Whether as a visual reminder of all they symbolize, or just because they’re so darn purty, dried pomegranates are a wonderful addition to a fall arrangement or centerpiece. You can dry them yourself for a fraction of the cost, and it’s easy to do.
Here’s what you’ll need:
Fresh pomegranates (choose nice ones, with no visible bruises or cuts)
Toothpick or other sharp implement
Decorating materials such as metallic paints, glitter, glue, etc. (optional)
- Use the toothpick to puncture the rind of each pomegranate several times. It will look better if you do this in rows—either vertically or horizontally, rather than randomly.
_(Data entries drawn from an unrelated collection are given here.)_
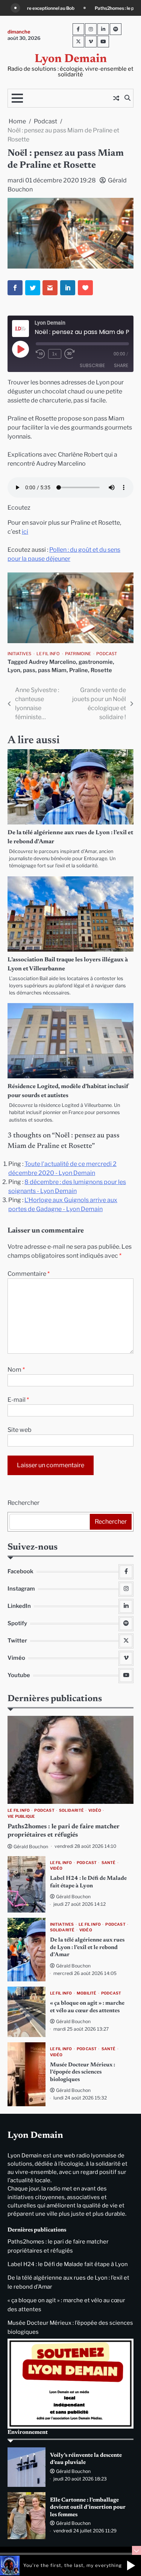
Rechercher (23, 1502)
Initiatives (19, 653)
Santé (109, 1863)
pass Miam (52, 670)
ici (25, 531)
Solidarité (71, 1810)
Also, be sure to leave plenty of space between the punctures, otherwise the skin may split as it dries. Just poke the toothpick in deep enough to break through the skin. You do not want to puncture it so deeply that the juice begins to leak out as that will actually delay the drying process.
- Place the pomegranates on a wire rack to dry. It will take about three weeks for the pomegranates to dry (perhaps a little more or less, depending on the humidity where you live). Here in Tucson, it takes about an hour. (Jussst kidding!) When they are dry, they will be very light and considerably smaller (about 1/3 their original size). They are also very fragile, so handle with care!
- The dried pomegranates can be used in their natural state, or you can use your creativity to decorate them with metallic paint, glitter, or whatever you like.
- Create an arrangement using your new treasures. The dried pomegranates are beautiful alone, or mixed with greenery, nuts, or other dried items. Put them in glass containers, bowls, or add them to wreaths. Go wherever your creativity takes you!